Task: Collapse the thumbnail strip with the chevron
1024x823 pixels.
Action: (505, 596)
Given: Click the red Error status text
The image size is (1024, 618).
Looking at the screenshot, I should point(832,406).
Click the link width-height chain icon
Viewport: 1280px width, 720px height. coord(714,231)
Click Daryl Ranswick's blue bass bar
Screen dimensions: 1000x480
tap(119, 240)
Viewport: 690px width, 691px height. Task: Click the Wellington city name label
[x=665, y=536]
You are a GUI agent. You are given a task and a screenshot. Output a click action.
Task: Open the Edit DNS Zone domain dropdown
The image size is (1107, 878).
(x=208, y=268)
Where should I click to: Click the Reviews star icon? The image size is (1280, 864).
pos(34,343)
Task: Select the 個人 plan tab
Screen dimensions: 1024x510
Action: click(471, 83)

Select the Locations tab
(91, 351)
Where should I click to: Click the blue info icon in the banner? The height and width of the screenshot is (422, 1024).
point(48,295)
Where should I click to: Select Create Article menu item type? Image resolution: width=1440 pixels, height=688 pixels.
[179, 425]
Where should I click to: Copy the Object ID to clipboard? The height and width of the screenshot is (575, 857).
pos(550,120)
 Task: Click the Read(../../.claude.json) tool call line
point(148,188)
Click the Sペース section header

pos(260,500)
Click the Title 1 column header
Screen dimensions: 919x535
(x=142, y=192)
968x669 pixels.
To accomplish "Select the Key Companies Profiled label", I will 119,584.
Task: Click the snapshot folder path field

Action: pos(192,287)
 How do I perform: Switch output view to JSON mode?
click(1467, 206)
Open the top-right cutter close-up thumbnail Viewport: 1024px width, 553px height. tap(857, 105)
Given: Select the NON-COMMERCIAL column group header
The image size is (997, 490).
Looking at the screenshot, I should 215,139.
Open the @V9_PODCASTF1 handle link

+ + + + + + +

**Work instructions**
The full set of records must be output again exactly.

**The completed task**
Task: Collapse the thumbnail strip with the chevron
1024x823 pixels.
Action: (505, 596)
Given: Click the red Error status text
The image size is (1024, 618).
Looking at the screenshot, I should point(832,406).
Click the link width-height chain icon
Viewport: 1280px width, 720px height. coord(714,231)
Click Daryl Ranswick's blue bass bar
Screen dimensions: 1000x480
tap(119, 240)
Viewport: 690px width, 691px height. Task: Click the Wellington city name label
[x=665, y=536]
You are a GUI agent. You are given a task and a screenshot. Output a click action.
Task: Open the Edit DNS Zone domain dropdown
The image size is (1107, 878).
(x=208, y=268)
Where should I click to: Click the Reviews star icon? The image size is (1280, 864).
pos(34,343)
Task: Select the 個人 plan tab
Screen dimensions: 1024x510
Action: click(471, 83)

Select the Locations tab
(91, 351)
Where should I click to: Click the blue info icon in the banner? The height and width of the screenshot is (422, 1024).
point(48,295)
Where should I click to: Select Create Article menu item type? Image resolution: width=1440 pixels, height=688 pixels.
[179, 425]
Where should I click to: Copy the Object ID to clipboard? The height and width of the screenshot is (575, 857).
pos(550,120)
 Task: Click the Read(../../.claude.json) tool call line
point(148,188)
Click the Sペース section header

pos(260,500)
Click the Title 1 column header
Screen dimensions: 919x535
(x=142, y=192)
968x669 pixels.
To accomplish "Select the Key Companies Profiled label", I will 119,584.
Task: Click the snapshot folder path field

Action: pos(192,287)
 How do I perform: Switch output view to JSON mode?
click(1467, 206)
Open the top-right cutter close-up thumbnail Viewport: 1024px width, 553px height. tap(857, 105)
Given: Select the NON-COMMERCIAL column group header
The image size is (997, 490).
Looking at the screenshot, I should 215,139.
Open the @V9_PODCASTF1 handle link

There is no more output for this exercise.